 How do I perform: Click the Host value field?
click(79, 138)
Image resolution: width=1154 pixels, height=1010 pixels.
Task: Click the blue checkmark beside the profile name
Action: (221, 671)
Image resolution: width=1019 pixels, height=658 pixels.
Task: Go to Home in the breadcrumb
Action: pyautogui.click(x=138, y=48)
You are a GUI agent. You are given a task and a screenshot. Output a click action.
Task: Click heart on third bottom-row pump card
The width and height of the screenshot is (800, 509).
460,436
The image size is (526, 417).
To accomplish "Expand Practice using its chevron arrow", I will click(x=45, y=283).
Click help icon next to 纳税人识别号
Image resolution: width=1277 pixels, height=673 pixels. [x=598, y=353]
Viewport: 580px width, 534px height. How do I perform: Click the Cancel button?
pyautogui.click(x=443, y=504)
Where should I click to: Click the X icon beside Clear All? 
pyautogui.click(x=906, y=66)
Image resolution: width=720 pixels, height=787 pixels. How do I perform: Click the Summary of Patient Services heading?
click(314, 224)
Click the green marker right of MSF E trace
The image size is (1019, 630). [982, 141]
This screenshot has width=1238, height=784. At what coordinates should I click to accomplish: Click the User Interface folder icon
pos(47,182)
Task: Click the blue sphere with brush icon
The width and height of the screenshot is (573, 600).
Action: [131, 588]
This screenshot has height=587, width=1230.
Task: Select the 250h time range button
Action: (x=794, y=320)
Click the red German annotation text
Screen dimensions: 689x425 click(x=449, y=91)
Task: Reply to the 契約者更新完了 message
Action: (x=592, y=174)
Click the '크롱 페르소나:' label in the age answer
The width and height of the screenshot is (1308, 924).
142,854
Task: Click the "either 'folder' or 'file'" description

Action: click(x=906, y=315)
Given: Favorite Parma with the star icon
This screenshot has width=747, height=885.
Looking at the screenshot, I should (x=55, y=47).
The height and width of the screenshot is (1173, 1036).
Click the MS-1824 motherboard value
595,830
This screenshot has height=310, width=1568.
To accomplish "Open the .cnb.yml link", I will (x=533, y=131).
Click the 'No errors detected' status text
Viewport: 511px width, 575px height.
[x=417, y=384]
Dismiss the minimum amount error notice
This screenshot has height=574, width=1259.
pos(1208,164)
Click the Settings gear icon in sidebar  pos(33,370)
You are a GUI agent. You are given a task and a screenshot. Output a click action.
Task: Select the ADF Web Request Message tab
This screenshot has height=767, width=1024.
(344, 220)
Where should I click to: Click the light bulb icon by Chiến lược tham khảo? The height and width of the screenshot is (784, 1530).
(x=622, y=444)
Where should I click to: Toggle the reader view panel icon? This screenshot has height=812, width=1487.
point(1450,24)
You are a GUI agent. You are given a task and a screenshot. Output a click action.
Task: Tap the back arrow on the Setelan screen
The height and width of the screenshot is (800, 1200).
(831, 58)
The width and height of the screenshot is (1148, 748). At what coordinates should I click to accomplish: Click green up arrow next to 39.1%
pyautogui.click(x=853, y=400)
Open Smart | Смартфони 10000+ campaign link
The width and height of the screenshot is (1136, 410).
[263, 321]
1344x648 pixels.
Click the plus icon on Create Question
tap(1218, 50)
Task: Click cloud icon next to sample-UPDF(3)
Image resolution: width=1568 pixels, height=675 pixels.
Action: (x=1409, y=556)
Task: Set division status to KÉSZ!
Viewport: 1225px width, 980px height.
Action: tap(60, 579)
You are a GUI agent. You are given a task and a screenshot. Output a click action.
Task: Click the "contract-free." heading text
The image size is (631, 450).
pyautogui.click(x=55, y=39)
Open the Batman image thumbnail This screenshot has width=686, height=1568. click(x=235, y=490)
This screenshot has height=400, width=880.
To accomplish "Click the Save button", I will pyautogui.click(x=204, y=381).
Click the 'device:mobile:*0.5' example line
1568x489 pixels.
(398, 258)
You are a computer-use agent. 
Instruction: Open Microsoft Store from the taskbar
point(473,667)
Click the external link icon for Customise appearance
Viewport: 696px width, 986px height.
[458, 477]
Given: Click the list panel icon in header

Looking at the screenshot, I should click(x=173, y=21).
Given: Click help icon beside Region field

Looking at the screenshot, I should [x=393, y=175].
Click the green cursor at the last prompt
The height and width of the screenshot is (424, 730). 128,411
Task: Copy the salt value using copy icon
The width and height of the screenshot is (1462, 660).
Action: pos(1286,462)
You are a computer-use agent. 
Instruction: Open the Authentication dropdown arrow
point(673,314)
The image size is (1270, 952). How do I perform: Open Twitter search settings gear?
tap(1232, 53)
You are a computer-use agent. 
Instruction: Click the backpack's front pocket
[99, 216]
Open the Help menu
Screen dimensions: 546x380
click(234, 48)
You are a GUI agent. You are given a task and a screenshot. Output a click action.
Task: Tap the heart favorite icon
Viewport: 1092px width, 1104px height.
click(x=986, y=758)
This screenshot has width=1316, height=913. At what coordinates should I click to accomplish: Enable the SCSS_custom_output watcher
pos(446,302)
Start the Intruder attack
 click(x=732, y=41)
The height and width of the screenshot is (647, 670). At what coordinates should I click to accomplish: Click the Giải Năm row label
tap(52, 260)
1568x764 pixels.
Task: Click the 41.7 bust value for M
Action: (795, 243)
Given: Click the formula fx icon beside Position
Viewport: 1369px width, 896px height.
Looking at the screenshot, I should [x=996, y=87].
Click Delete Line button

__GOAL OF THE EXERCISE__
Output every record above exactly as it was given.

__WRITTEN REPLY__
 How do I perform: Click the Host value field?
click(79, 138)
Image resolution: width=1154 pixels, height=1010 pixels.
Task: Click the blue checkmark beside the profile name
Action: (221, 671)
Image resolution: width=1019 pixels, height=658 pixels.
Task: Go to Home in the breadcrumb
Action: pyautogui.click(x=138, y=48)
You are a GUI agent. You are given a task and a screenshot. Output a click action.
Task: Click heart on third bottom-row pump card
The width and height of the screenshot is (800, 509).
460,436
The image size is (526, 417).
To accomplish "Expand Practice using its chevron arrow", I will click(x=45, y=283).
Click help icon next to 纳税人识别号
Image resolution: width=1277 pixels, height=673 pixels. [x=598, y=353]
Viewport: 580px width, 534px height. How do I perform: Click the Cancel button?
pyautogui.click(x=443, y=504)
Where should I click to: Click the X icon beside Clear All? 
pyautogui.click(x=906, y=66)
Image resolution: width=720 pixels, height=787 pixels. How do I perform: Click the Summary of Patient Services heading?
click(314, 224)
Click the green marker right of MSF E trace
The image size is (1019, 630). [982, 141]
This screenshot has width=1238, height=784. At what coordinates should I click to accomplish: Click the User Interface folder icon
pos(47,182)
Task: Click the blue sphere with brush icon
The width and height of the screenshot is (573, 600).
Action: [131, 588]
This screenshot has height=587, width=1230.
Task: Select the 250h time range button
Action: (x=794, y=320)
Click the red German annotation text
Screen dimensions: 689x425 click(x=449, y=91)
Task: Reply to the 契約者更新完了 message
Action: (x=592, y=174)
Click the '크롱 페르소나:' label in the age answer
The width and height of the screenshot is (1308, 924).
142,854
Task: Click the "either 'folder' or 'file'" description

Action: click(x=906, y=315)
Given: Favorite Parma with the star icon
This screenshot has width=747, height=885.
Looking at the screenshot, I should (x=55, y=47).
The height and width of the screenshot is (1173, 1036).
Click the MS-1824 motherboard value
595,830
This screenshot has height=310, width=1568.
To accomplish "Open the .cnb.yml link", I will (x=533, y=131).
Click the 'No errors detected' status text
Viewport: 511px width, 575px height.
[x=417, y=384]
Dismiss the minimum amount error notice
This screenshot has height=574, width=1259.
pos(1208,164)
Click the Settings gear icon in sidebar  pos(33,370)
You are a GUI agent. You are given a task and a screenshot. Output a click action.
Task: Select the ADF Web Request Message tab
This screenshot has height=767, width=1024.
(344, 220)
Where should I click to: Click the light bulb icon by Chiến lược tham khảo? The height and width of the screenshot is (784, 1530).
(x=622, y=444)
Where should I click to: Toggle the reader view panel icon? This screenshot has height=812, width=1487.
point(1450,24)
You are a GUI agent. You are given a task and a screenshot. Output a click action.
Task: Tap the back arrow on the Setelan screen
The height and width of the screenshot is (800, 1200).
(831, 58)
The width and height of the screenshot is (1148, 748). At what coordinates should I click to accomplish: Click green up arrow next to 39.1%
pyautogui.click(x=853, y=400)
Open Smart | Смартфони 10000+ campaign link
The width and height of the screenshot is (1136, 410).
[263, 321]
1344x648 pixels.
Click the plus icon on Create Question
tap(1218, 50)
Task: Click cloud icon next to sample-UPDF(3)
Image resolution: width=1568 pixels, height=675 pixels.
Action: (x=1409, y=556)
Task: Set division status to KÉSZ!
Viewport: 1225px width, 980px height.
Action: tap(60, 579)
You are a GUI agent. You are given a task and a screenshot. Output a click action.
Task: Click the "contract-free." heading text
The image size is (631, 450).
pyautogui.click(x=55, y=39)
Open the Batman image thumbnail This screenshot has width=686, height=1568. click(x=235, y=490)
This screenshot has height=400, width=880.
To accomplish "Click the Save button", I will pyautogui.click(x=204, y=381).
Click the 'device:mobile:*0.5' example line
1568x489 pixels.
(398, 258)
You are a computer-use agent. 
Instruction: Open Microsoft Store from the taskbar
point(473,667)
Click the external link icon for Customise appearance
Viewport: 696px width, 986px height.
[458, 477]
Given: Click the list panel icon in header

Looking at the screenshot, I should click(x=173, y=21).
Given: Click help icon beside Region field

Looking at the screenshot, I should [x=393, y=175].
Click the green cursor at the last prompt
The height and width of the screenshot is (424, 730). 128,411
Task: Copy the salt value using copy icon
The width and height of the screenshot is (1462, 660).
Action: pos(1286,462)
You are a computer-use agent. 
Instruction: Open the Authentication dropdown arrow
point(673,314)
The image size is (1270, 952). How do I perform: Open Twitter search settings gear?
tap(1232, 53)
You are a computer-use agent. 
Instruction: Click the backpack's front pocket
[99, 216]
Open the Help menu
Screen dimensions: 546x380
click(234, 48)
You are a GUI agent. You are given a task and a screenshot. Output a click action.
Task: Tap the heart favorite icon
Viewport: 1092px width, 1104px height.
click(x=986, y=758)
This screenshot has width=1316, height=913. At what coordinates should I click to accomplish: Enable the SCSS_custom_output watcher
pos(446,302)
Start the Intruder attack
 click(x=732, y=41)
The height and width of the screenshot is (647, 670). At what coordinates should I click to accomplish: Click the Giải Năm row label
tap(52, 260)
1568x764 pixels.
Task: Click the 41.7 bust value for M
Action: (795, 243)
Given: Click the formula fx icon beside Position
Viewport: 1369px width, 896px height.
Looking at the screenshot, I should [x=996, y=87].
Click Delete Line button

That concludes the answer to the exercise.